--- Start of SOURCE EXCERPT ---
# Rubber bands on chuck jaws...



## ForestGrl (Jun 5, 2015)

Watching a video the other day, and the gentleman had wrapped a large rubber band around the outside of the chuck jaws, where your hand or tool could really get damaged if something slipped and hit them as they spin. The tall spigot jaws especially. Here's what looks like might work (picture below, Big A** Bands, they're called). Anyone else have a recommendation?










Jamie


----------



## JoeinGa (Nov 26, 2012)

I dont have a chuck ( YET ) so I'm wondering what's the purpose of the rubber bands? Aren't the jaws holding like they should be?


----------



## ForestGrl (Jun 5, 2015)

Oh, they're holding just fine! The rubber band, wrapped around the front edge of the jaws, would provide some (some!) padding in case of a tool going sideways into the jaws, or just getting too close and hitting the front of the jaws, or a hand getting too close. Though it wouldn't totally prevent injury, it would soften the blow, as it were, perhaps more likely to bruise a hand than tear it open, and hopefully prevent a serious nick in a tool.

Jamie


----------



## ForestGrl (Jun 5, 2015)

> Oops, posted twice
> Jamie


----------



## Nubsnstubs (Aug 30, 2013)
--- End of SOURCE EXCERPT ---
• **TASK SET**
• 1. Do these statements agree with the thread on rubber bands for chuck jaws? Answer yes or no for each and quote the words of the thread that decide it.
(a) JoeinGa already owns a chuck.
(b) ForestGrl says a rubber band on the jaws would completely prevent injury.
(c) ForestGrl got the idea from a video.
• 2. Please transcribe part of the chuck jaw thread. Begin at the words that have "## JoeinGa (Nov" and stop after "nick in a tool.".
--- Start of COLLECTED DATA ---
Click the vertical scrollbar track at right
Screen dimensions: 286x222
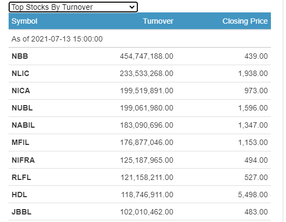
--- End of COLLECTED DATA ---
• **THE RESULTS**
• 1.
(a) No: "I dont have a chuck ( YET )"
(b) No: "Though it wouldn't totally prevent injury"
(c) Yes: "Watching a video the other day"

• 2.
## JoeinGa (Nov 26, 2012)

I dont have a chuck ( YET ) so I'm wondering what's the purpose of the rubber bands? Aren't the jaws holding like they should be?


----------



## ForestGrl (Jun 5, 2015)

Oh, they're holding just fine! The rubber band, wrapped around the front edge of the jaws, would provide some (some!) padding in case of a tool going sideways into the jaws, or just getting too close and hitting the front of the jaws, or a hand getting too close. Though it wouldn't totally prevent injury, it would soften the blow, as it were, perhaps more likely to bruise a hand than tear it open, and hopefully prevent a serious nick in a tool.